/---
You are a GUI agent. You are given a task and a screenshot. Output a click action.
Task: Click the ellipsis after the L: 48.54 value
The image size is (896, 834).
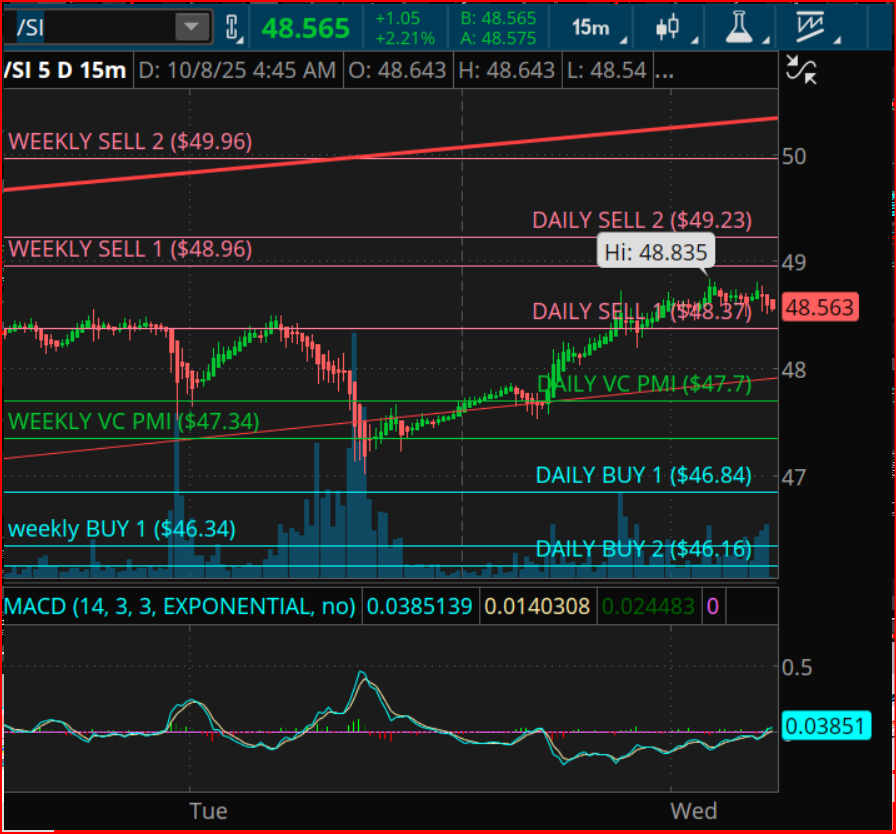click(663, 71)
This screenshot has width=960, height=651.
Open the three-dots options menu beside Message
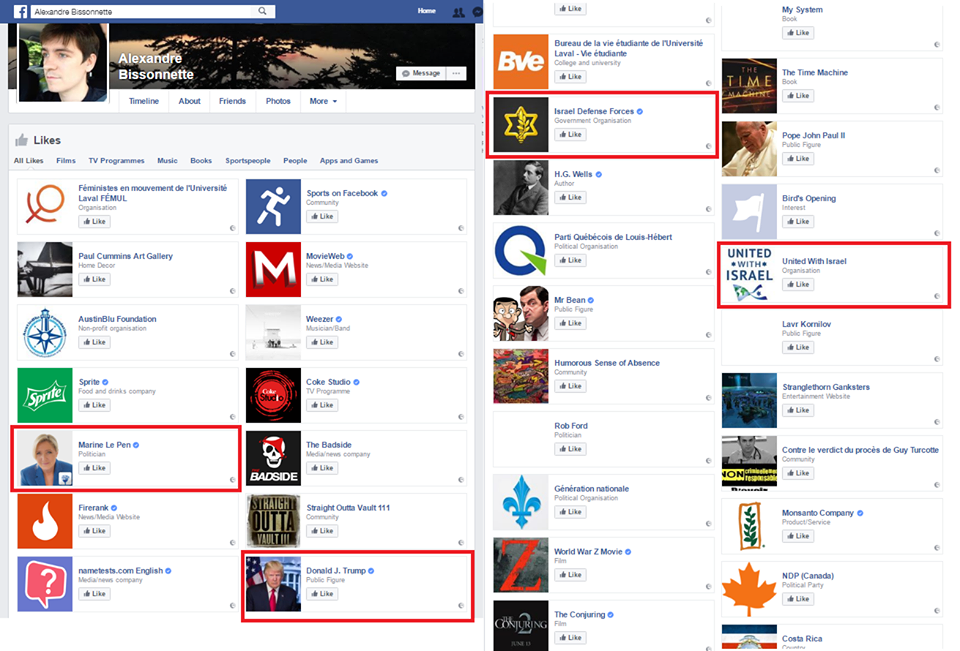click(456, 73)
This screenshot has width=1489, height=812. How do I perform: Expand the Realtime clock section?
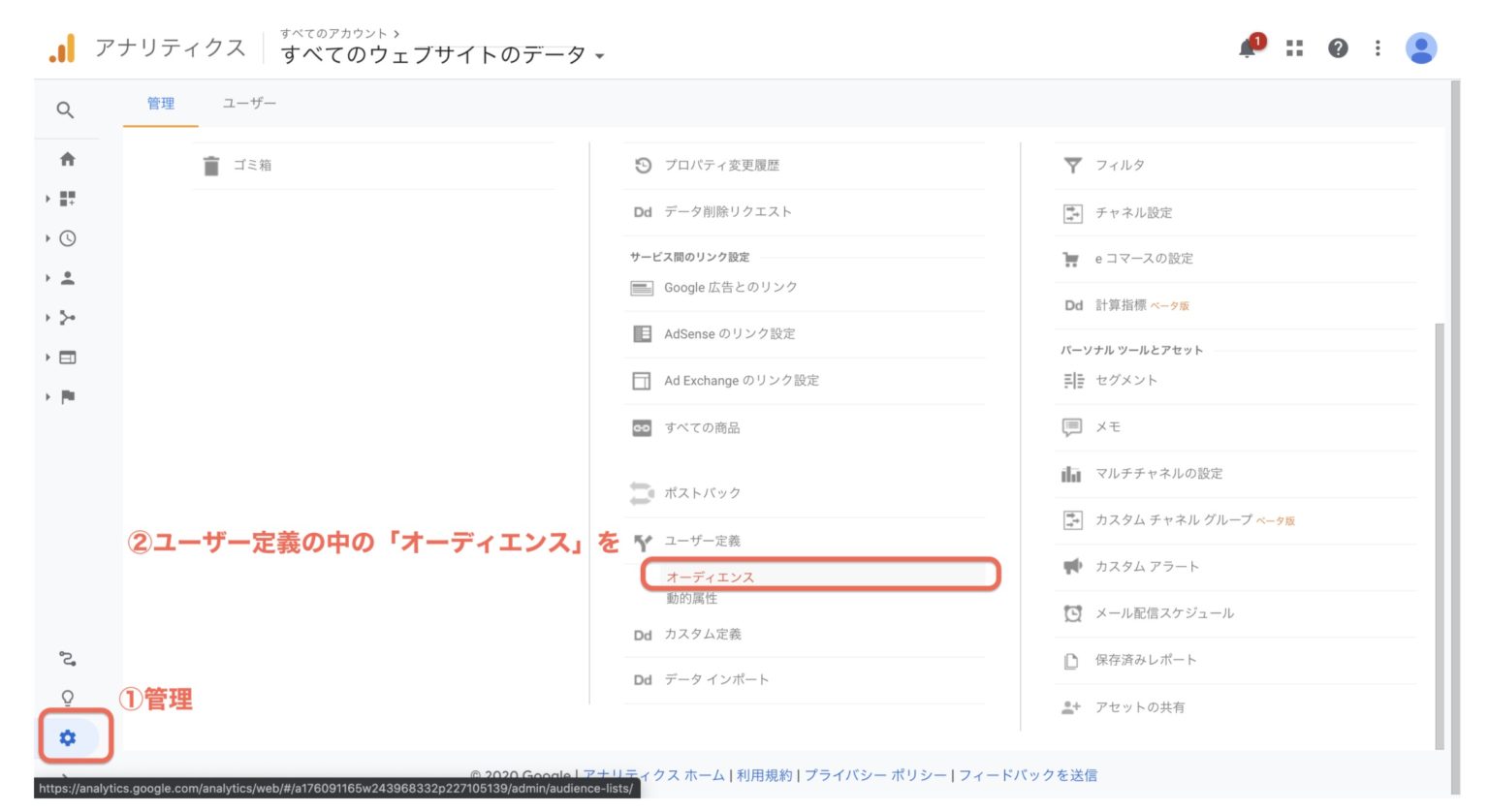(x=67, y=238)
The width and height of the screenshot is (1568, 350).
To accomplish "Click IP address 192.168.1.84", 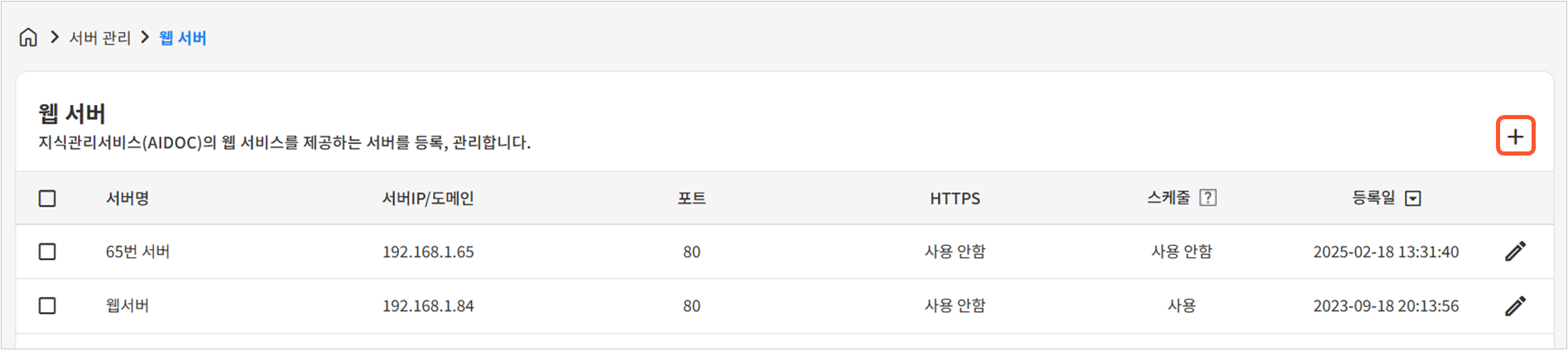I will point(427,306).
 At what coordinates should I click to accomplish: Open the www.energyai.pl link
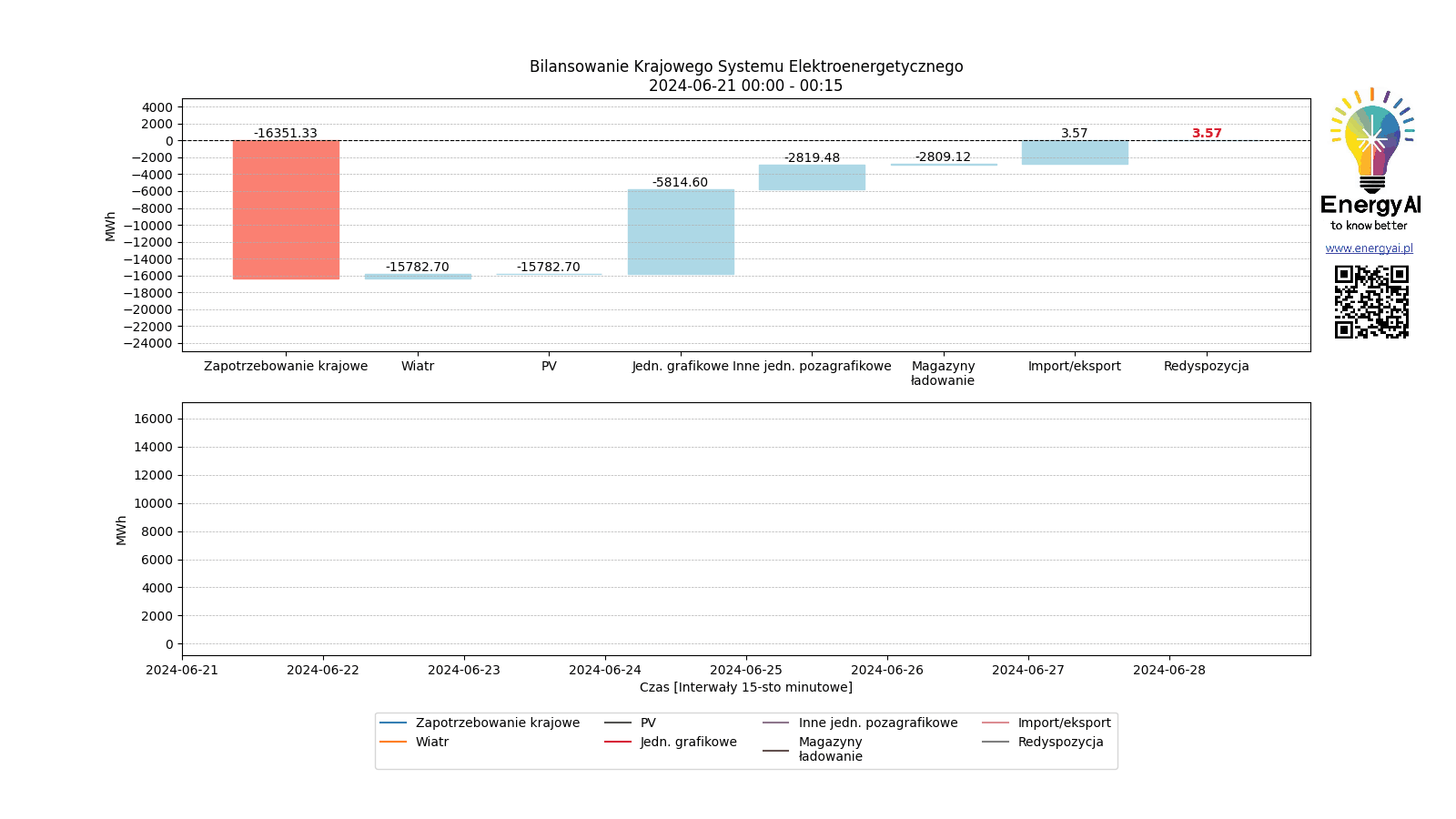[1369, 248]
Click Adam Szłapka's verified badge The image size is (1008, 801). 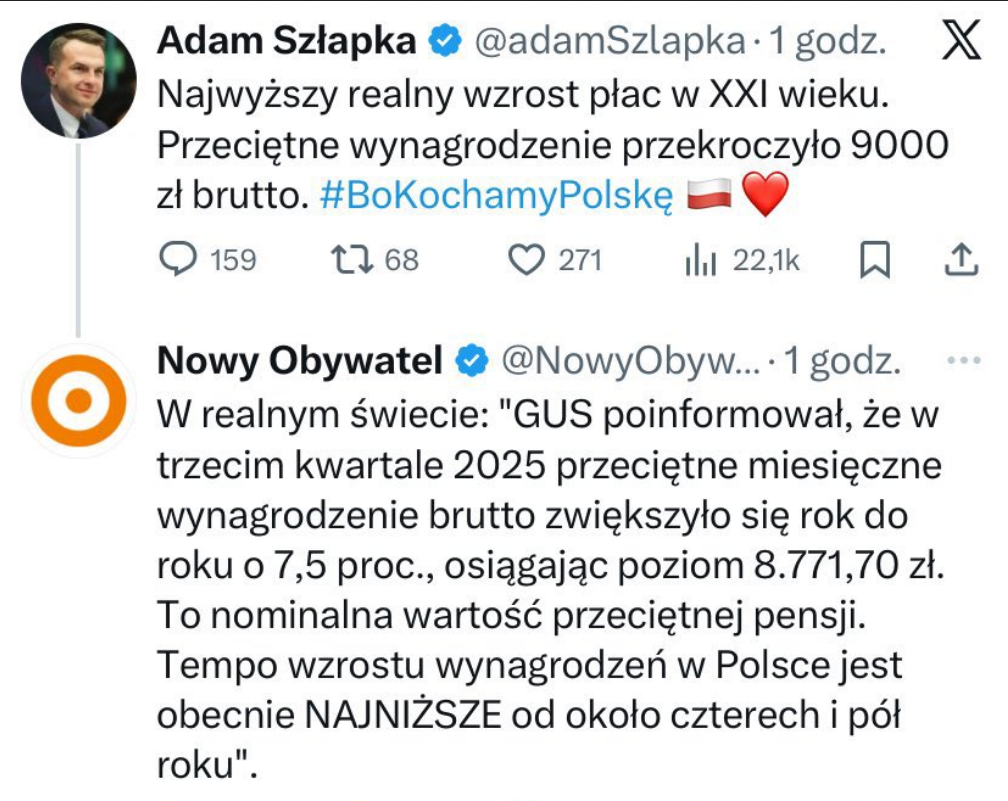click(x=444, y=42)
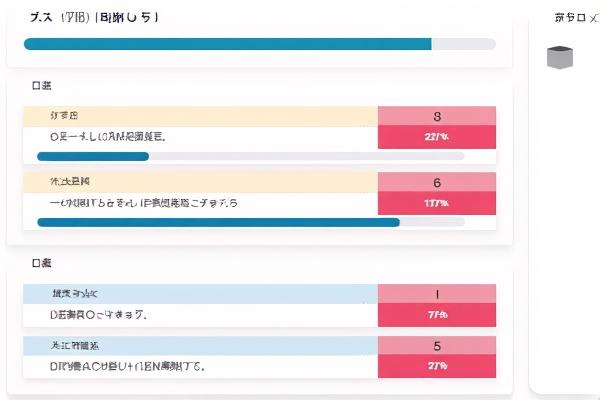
\---
**TASK OBJECTIVE**
What is needed is an exact copy of the lines above, from the one holding "This screenshot has width=960, height=651." down to the one holding "The width and", with those two included and the pictures left out.

**COMPLETED TASK**
This screenshot has width=960, height=651.
Open the three-dots options menu beside Message
click(456, 73)
This screenshot has width=1489, height=812. How do I perform: Expand the Realtime clock section?
(x=67, y=238)
The width and height of the screenshot is (1568, 350).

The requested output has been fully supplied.